Just before I turned 15, I ended up touring Western Canada. My mom and dad had divorced not 3 months prior, and - given that I and my siblings were moving to England to live - Pops wanted us to see THIS beautiful country before seeing THAT beautiful country.  We land in Calgary, and of course rent a car. With a tape deck (it was '98).

Honestly, the tape could have been in the car right from the outset. I vaguely recall some sort of cassette display in a random general store, but that might have been coincidence. Regardless, we must have listened to Robin Williams' "Live at the Met" 20 times over those two weeks.


Mrs Doubtfire was one of those rare movies that the entire family went to the theatre to see. Dad was usually the movie parent, so seeing my mom in the cinema at the same time was reason for this strong memory. Like the stand up, many of the jokes were designed for a slightly older demographic but it made me rediscover them later in life. Incidentally, one of the few (possibly only) times my mom exclusively took us to a movie was another Robin Williams vehicle: Hook. 


I won't claim that Williams "got me through" my parents divorce, but his material seems ingrained in my early adolescence. I remember being blown away by his totally insane train of thought, his ability to bounce around and leapfrog from one topic to the next, all in that machine-gun style delivery. 

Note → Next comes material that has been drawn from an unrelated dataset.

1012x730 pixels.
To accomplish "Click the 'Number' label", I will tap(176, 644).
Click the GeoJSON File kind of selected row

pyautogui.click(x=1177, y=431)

Of course this isn't the only tribute to his death you'll see out the on the Interwebz, but it's mine. I won't pretend I suffer from depression, but times can get tough for everyone.  It may seem like telling someone you want to kill yourself is totally self-centred, but, just like Mr. Williams, people have no idea what you're going through because the mask of normality is so strongly glued on. Plus, the de facto reply to "How are you?" has become "fine", even when everything isn't.  

For a far better explanation of a subject I can't hope to accurately cover, we go to the oft-underrated Cracked.com that put out a somber piece showing why funny people feel the need to be funny all the time.   Not every funny person is battling with demons, but be conscious that some of them are. 

Anyone who reads this, I consider you a friend, and friends look out for each other. If you ever email me or get me on FB, with a problem about not coping, I promise you I will listen. The Whistler Community Services Society has a 24 hour phone number if I'm not around (I'm not downloading the new messenger, and am debating deleting Facebook on my phone) which is 604-902-0670.  For those far abroad, make the effort to look around for an outlet. Sometimes a stranger is easier to open up to. 

Dammit. Why does someone have to die to make me write on here? Sorry for such a downer of a post. Here's to the funniest man to make my whole family laugh.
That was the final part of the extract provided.